As with so many such stories, the Irwin case seems likely to fizzle out in a half-light of half-truths; but two facts about it are worth some consideration. In the first place, the British government and Parliamentary Labour Party have seemed determined to play down the Irwin case, indeed to defend the RUC. True, an enquiry has been promised that will no doubt report in a few months' time, saying neither one thing nor the other, and giving offence to no one. If Dr Irwin's statement has shocked and amazed Roy Mason. the Secretary of State for Northern Ireland, then Mr Mason is adept at hiding his feelings.

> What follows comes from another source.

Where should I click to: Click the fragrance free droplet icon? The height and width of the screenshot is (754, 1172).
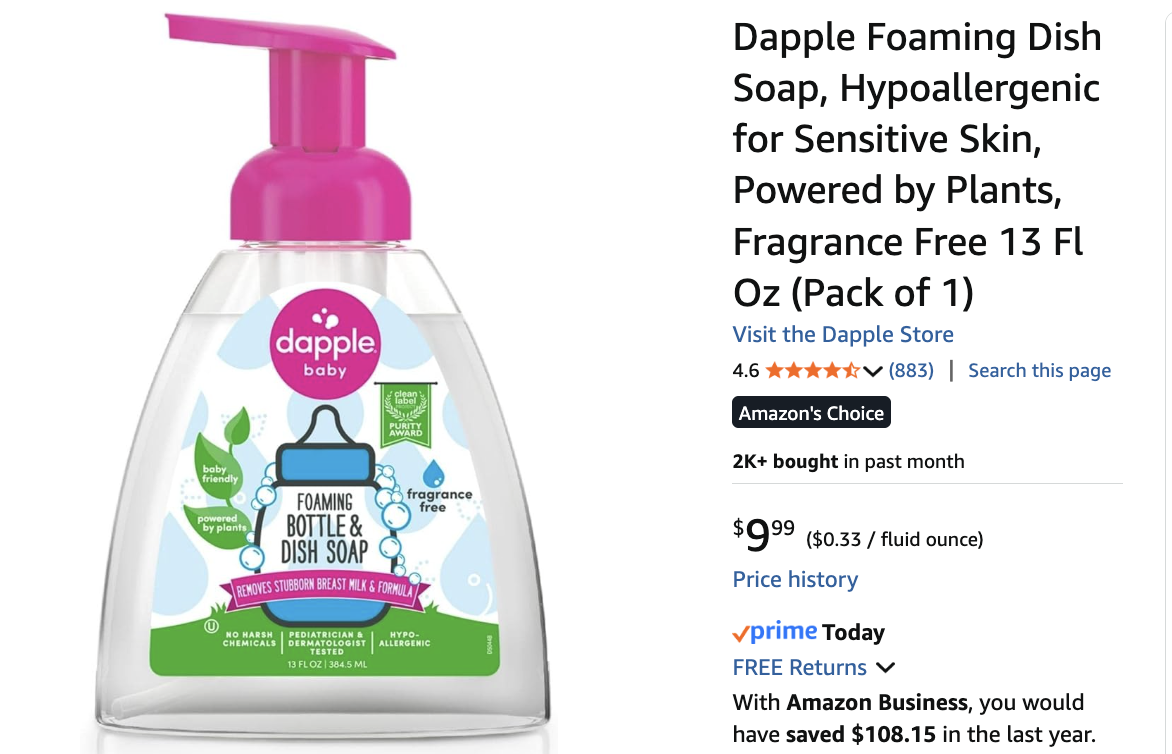434,473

Even James Callaghan, who himself was once respons ible for Ulster, and who, as his name would suggest, was once the darling of the oppressed Catholic communities of Belfast and Derry, does not sound very upset by this latest report on the RUC.
Odder still, the British newspaper that published Mr Bartlett's story about the smear on Dr Irwin was not, as one might have imagined, the Guardian, the Mirror or the Observer but the Daily Telegraph which, ten years ago, was almost the sole British support of the Unionist party, the RUC and the existing order in Ulster. Even in those days, there were lots of sleazy public relations men hanging round Belfast prepared to offer to visiting journalists all kinds of smears against enemies of the Unionist party. Such smears might conceivably have appeared in the Daily Telegraph —but never an exposé of the smearer. Why was it then the Daily Telegraph, of all papers, that came to the defence of Dr Irwin?

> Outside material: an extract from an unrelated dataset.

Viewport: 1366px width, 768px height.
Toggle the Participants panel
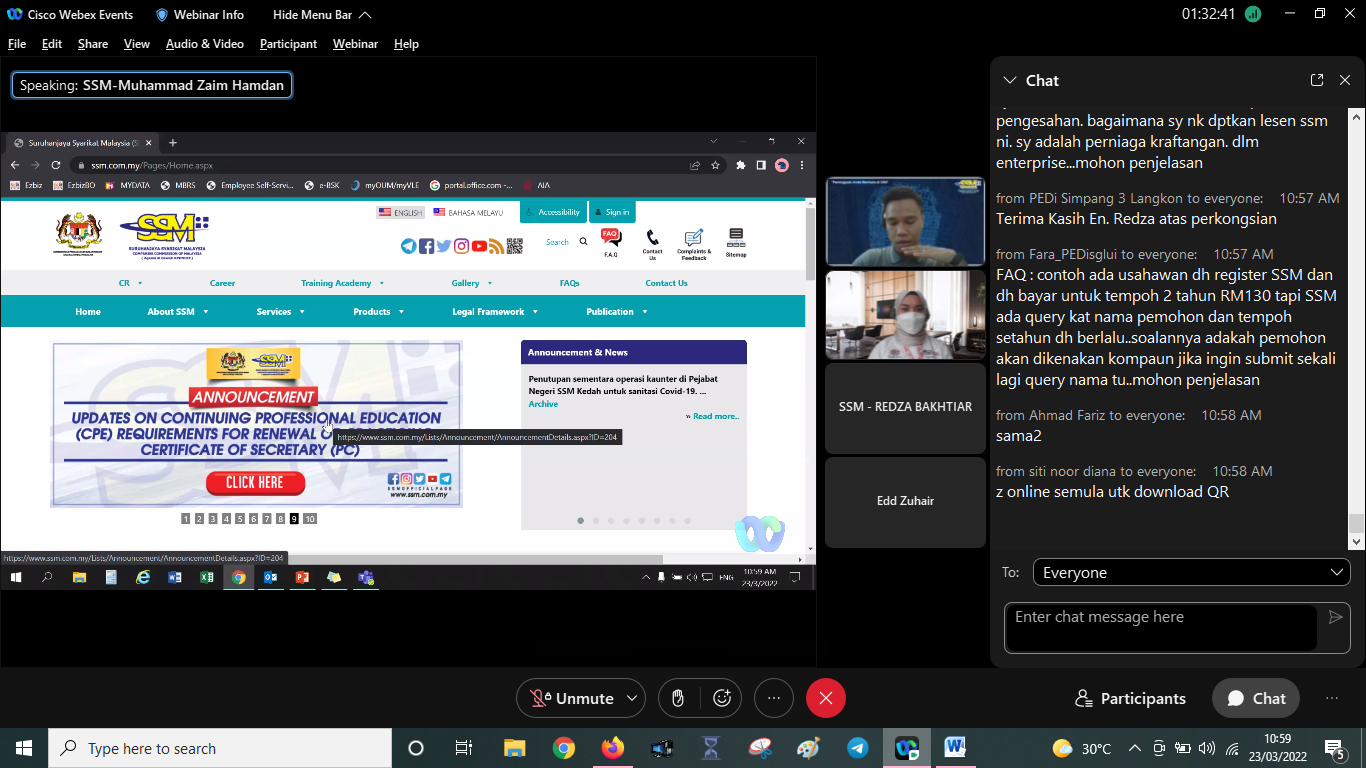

The obvious answer is that they just happened to have a good reporter who spotted a good story and that they later resisted the pressure put on them by the Army to suppress information derogatory to the government of the Province. I would not suggest that the Daily Telegraph, out of loyalty to the British Tories, and hostility to the British Socialists, was running a story just to discredit the Ulster Unionists and their friend Mr Mason. After all, the Daily Telegraph was itself to describe Mr Mason as 'admirable' in a leader this week. But the fact that the Daily Telegraph ran this story illustrates the bizarre nature of Northern Irish political life today, with the British Right replacing the British Left as champion of the Catholic Republicans.
No wonder that Mr Paul Rose, a Labour MP who has for years anguished over the civil rights movement in Ireland, should now be resigning his seat in disgust at his own party. In an article in the Irish Times on Monday 19 March he wrote: 'The Irish question has been tossed about by British politicians so cynically that one wonders at the restraint of leading Irish politicians over the recent years'. And the Irish Times was moved to write in a leader the same day of how Ireland is once again in its history bedevilled by the 'English problem'.
The Labour government in Westminster is behaving contemptibly in trying to do a deal with the Ulster Unionists; yet, a final paradox, in the eyes of the Daily Telegraph, most Tories and some quite independent observers, it has been in his handling of Northern Ireland over the last two years that Mr Callaghan has achieved his only real success.